Class PhrasesIdentificationComponent

  • All Implemented Interfaces:
    AutoCloseable, SolrInfoBean, SolrMetricProducer, NamedListInitializedPlugin

    public class PhrasesIdentificationComponent
    extends SearchComponent
    A component that can be used in isolation, or in conjunction with QueryComponent to identify & score "phrases" found in the input string, based on shingles in indexed fields.

    The most common way to use this component is in conjunction with field that use ShingleFilterFactory on both the index and query analyzers. An example field type configuration would be something like this...

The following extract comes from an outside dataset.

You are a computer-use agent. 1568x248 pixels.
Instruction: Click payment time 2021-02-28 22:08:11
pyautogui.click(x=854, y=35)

     <fieldType name="phrases" class="solr.TextField" positionIncrementGap="100">
       <analyzer type="index">
         <tokenizer class="solr.StandardTokenizerFactory"/>
         <filter class="solr.LowerCaseFilterFactory"/>
         <filter class="solr.ShingleFilterFactory" minShingleSize="2" maxShingleSize="3" outputUnigrams="true"/>
       </analyzer>
       <analyzer type="query">
         <tokenizer class="solr.StandardTokenizerFactory"/>
         <filter class="solr.LowerCaseFilterFactory"/>
         <filter class="solr.ShingleFilterFactory" minShingleSize="2" maxShingleSize="7" outputUnigramsIfNoShingles="true" outputUnigrams="true"/>
       </analyzer>
     </fieldType>
     

    ...where the query analyzer's maxShingleSize="7" determines the maximum possible phrase length that can be hueristically deduced, the index analyzer's maxShingleSize="3" determines the accuracy of phrases identified. The large the indexed maxShingleSize the higher the accuracy. Both analyzers must include minShingleSize="2" outputUnigrams="true".

    With a field type like this, one or more fields can be specified (with weights) via a phrases.fields param to request that this component identify possible phrases in the input q param, or an alternative phrases.q override param. The identified phrases will include their scores relative each field specified, as well an overal weighted score based on the field weights provided by the client. Higher score values indicate a greater confidence in the Phrase.

    NOTE: In a distributed request, this component uses a single phase (piggy backing on the ShardRequest.PURPOSE_GET_TOP_IDS generated by QueryComponent if it is in use) to collect all field & shingle stats. No "refinement" requests are used.

    WARNING: This API is experimental and might change in incompatible ways in the next release.